● Records for the exercise

══════════════════════════════

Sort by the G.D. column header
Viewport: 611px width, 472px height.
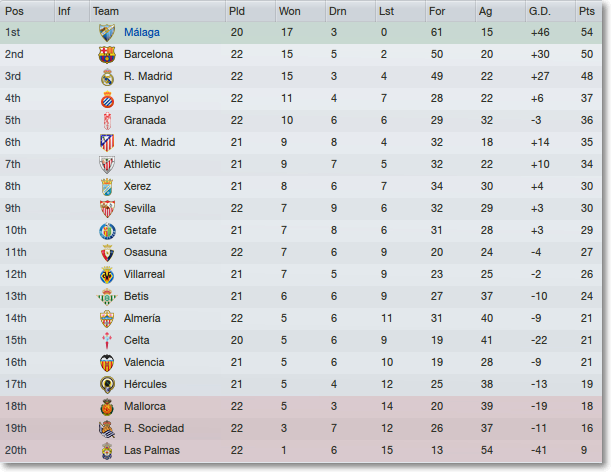(x=540, y=11)
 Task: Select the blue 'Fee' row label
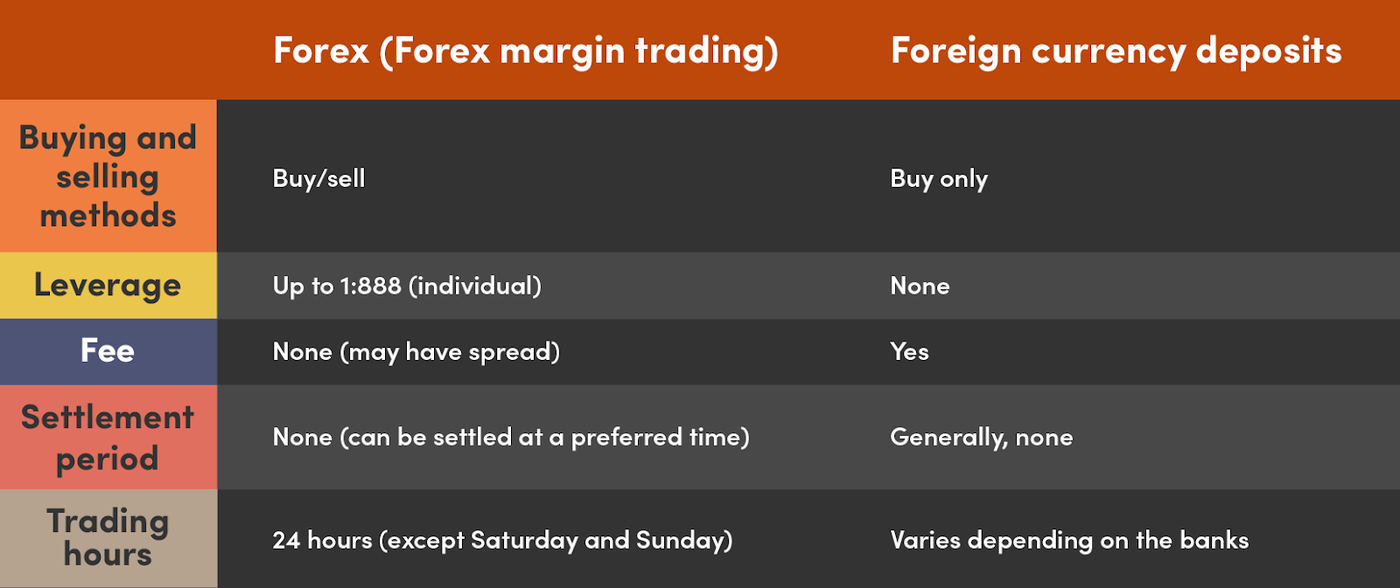tap(108, 352)

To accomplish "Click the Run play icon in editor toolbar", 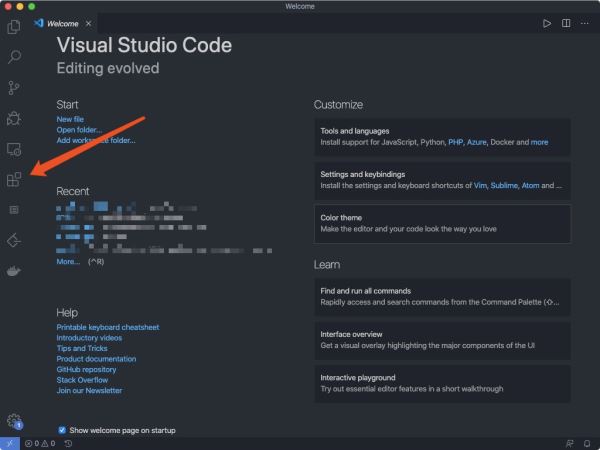I will pyautogui.click(x=547, y=23).
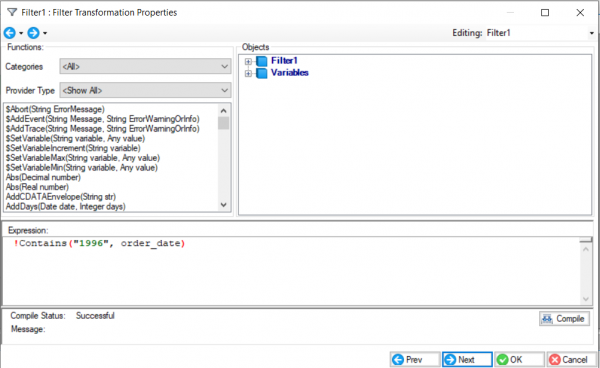Open the back arrow history dropdown
600x368 pixels.
click(21, 33)
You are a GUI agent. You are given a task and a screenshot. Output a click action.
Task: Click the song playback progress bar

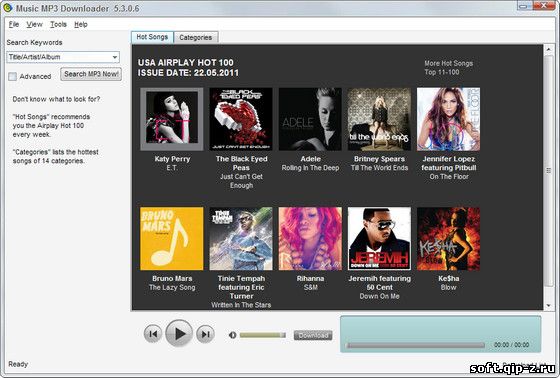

══════════════════════════════

● Task to carry out
Only exact repeats of the lines from the one containing "You are a GUI" through the end of the listing above are wanted here; pictures are not.

● Answer to this problem
You are a GUI agent. You are given a task and a screenshot. Output a click action.
Task: Click the song playback progress bar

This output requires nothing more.